Aquella mujer que estaba a su lado que era Celmira. Se replegó con temor. No iba a preguntar por más nadie. Las gentes por quienes podía preguntar ya se habrían muerto todas o serían viejos olvidados.

– ¿Dónde está papá, dónde está?

Irrumpió dando voces por la puerta otro hombre delgado, de pelo revuelto, sin corbata, seguido de tres o cuatro no menos alborotados que él. Se volvió hacia Celmira con una mirada de interrogación.

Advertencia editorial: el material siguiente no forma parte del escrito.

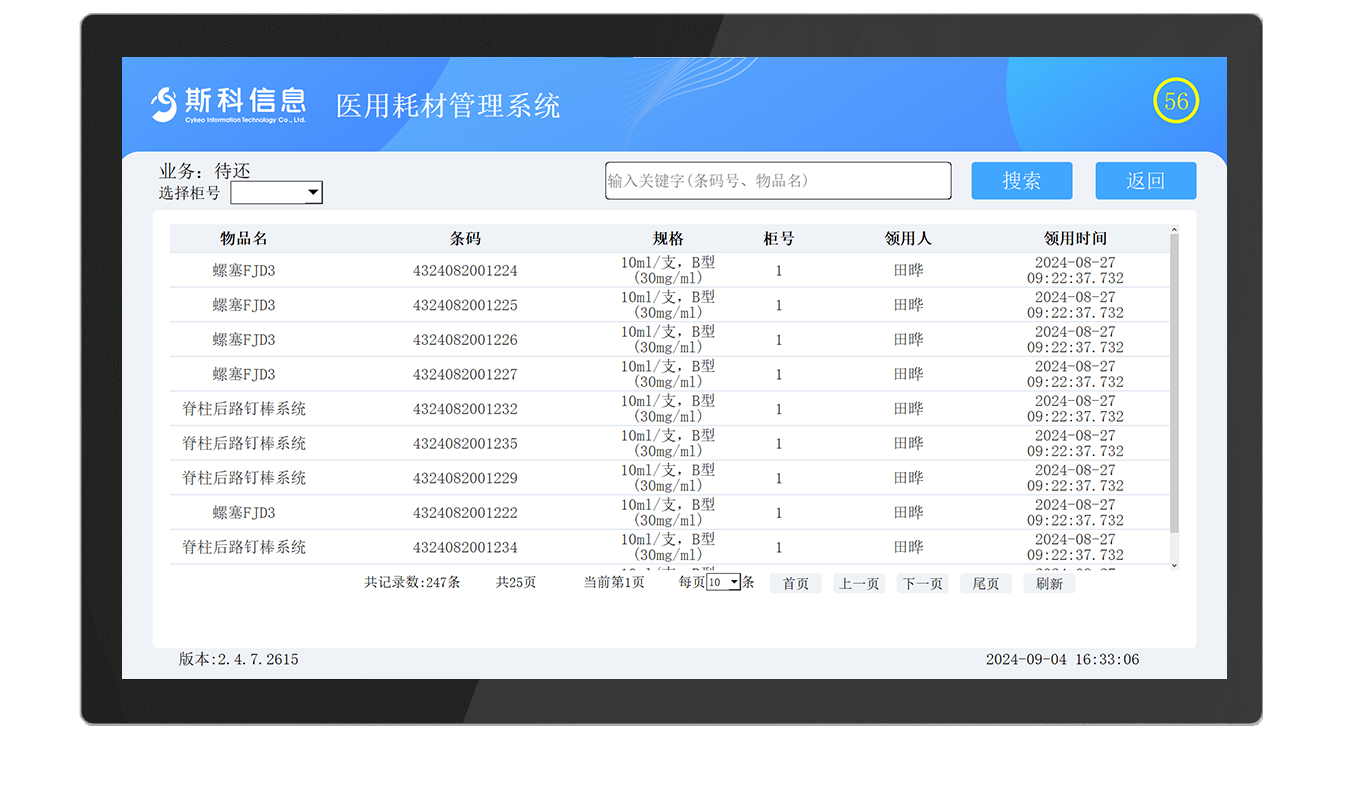Click the 返回 return button
The width and height of the screenshot is (1370, 789).
coord(1145,180)
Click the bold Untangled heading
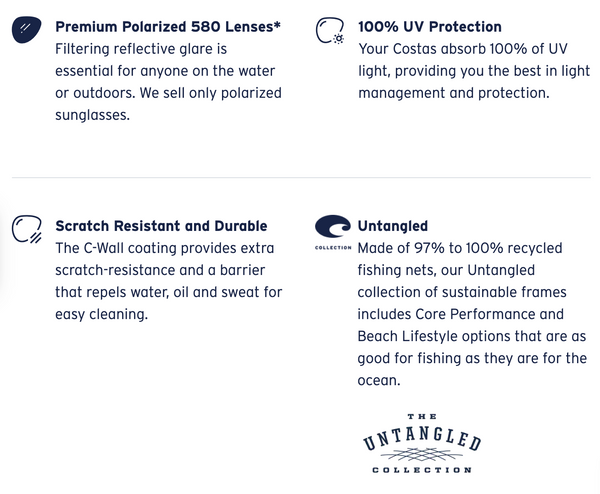This screenshot has width=600, height=494. (x=392, y=226)
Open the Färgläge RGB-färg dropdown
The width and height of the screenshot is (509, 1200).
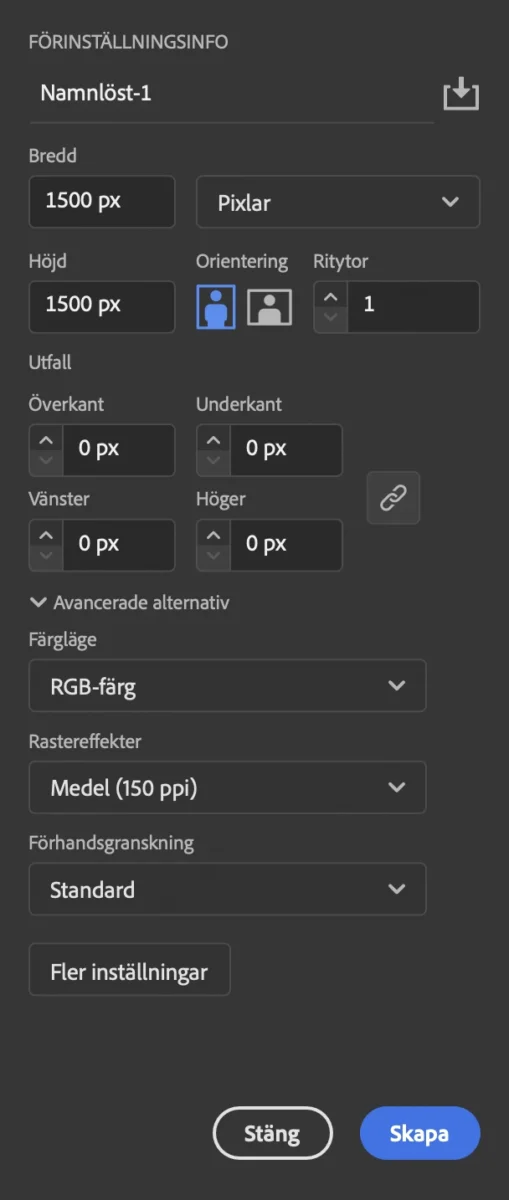coord(228,685)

– Es Álvaro, tu hijo. Ya te contaré. Pero ya Álvaro estaba ante él, y cuando se levantaba para abrazarlo lo levantó en vilo y lo estrechó con fuerza extraordinaria.

– Ya estás aquí, papá y vas a tener mucho que hacer para ayudarnos a todos. Todos estamos orgullosos de ti. ¿Verdad, compañeros?

Los acompañantes se acercaron en tropel para abrazarlo. Tendió los brazos, apretó manos, oyó nombres y volvió a sentarse para oír a aquel hombre alto y delgado que parecía hablar para un público inmenso:

– Venezuela tiene que liquidar hasta los últimos restos de la tiranía. Hay que hacer un escarmiento ejemplar castigando a todos los responsables de los desmanes. Han sido demasiados los atropellos y las vejaciones que hemos sufrido. Todo el país está en pie para pedir el castigo.

Collado casi no lo oía por mirarlo ávidamente. Era menos alto que él. ¿A quién se parecía? Tenía algo de la familia de Celmira. Pero en el modo de plantarse y de gesticular era como él. Así gesticulaba él cuando todavía tenía juventud e impulsividad. Y además hablaba bien el muchacho. Era el que le gustaba escribir y leer mucho. ¿Cómo serían las cosas que escribía Alvaro? En eso no se parecía a él.

Saúl Verrón parecía oír con incomodidad y desagrado. Después, como si se dirigiera tan sólo a Rubén, comentó socarronamente:

– Tendrán que convertir a Venezuela en una inmensa prisión para castigar al país entero, porque el país entero es cómplice de lo que ha pasado.

Pero Álvaro que lo había oído se volvió enardecido hacia él:

– Esa es la tesis mentirosa y alcahueta que han inventado algunos para justificar la tiranía como si fuera una enfermedad de la sociedad y para exonerar de culpa a los tiranos y sus cómplices directos. Esa tesis es falsa. El país no es cómplice sino víctima de unos cuantos que han utilizado criminalmente el poder. A ésos es a los que hay que castigar para que no vuelva a ocurrir lo mismo.

Con tono frío y cortante, Verrón le replicó tratando de parecer sereno y como colocado en una superioridad indiferente:

– El país, mi querido Álvaro, no es solamente ese puñado de jóvenes atolondrados y de bochincheros que se han hecho dueños de la calle, por debilidad del Gobierno, y que creen que no hay otra cosa que hacer que manifestaciones y mítines todos los días, para agredir a todo ser viviente y para proponer los más grandes disparates. Están muy equivocados los que creen esto y muy pronto van a salir de su engaño. El país no ha cambiado y es el mismo que temió, acató y obedeció al General Gómez por veintisiete años, hasta que se murió de viejo. Y allí está el ejército y los hombres de peso de todo el país, que no van a soportar indefinidamente este ambiente de desorden y de irresponsabilidad. Aquí lo que falta es sensatez y realismo, porque todas estas ridiculeces que estamos haciendo nos van a llevar a una tiranía peor que todas las que hemos soportado hasta ahora.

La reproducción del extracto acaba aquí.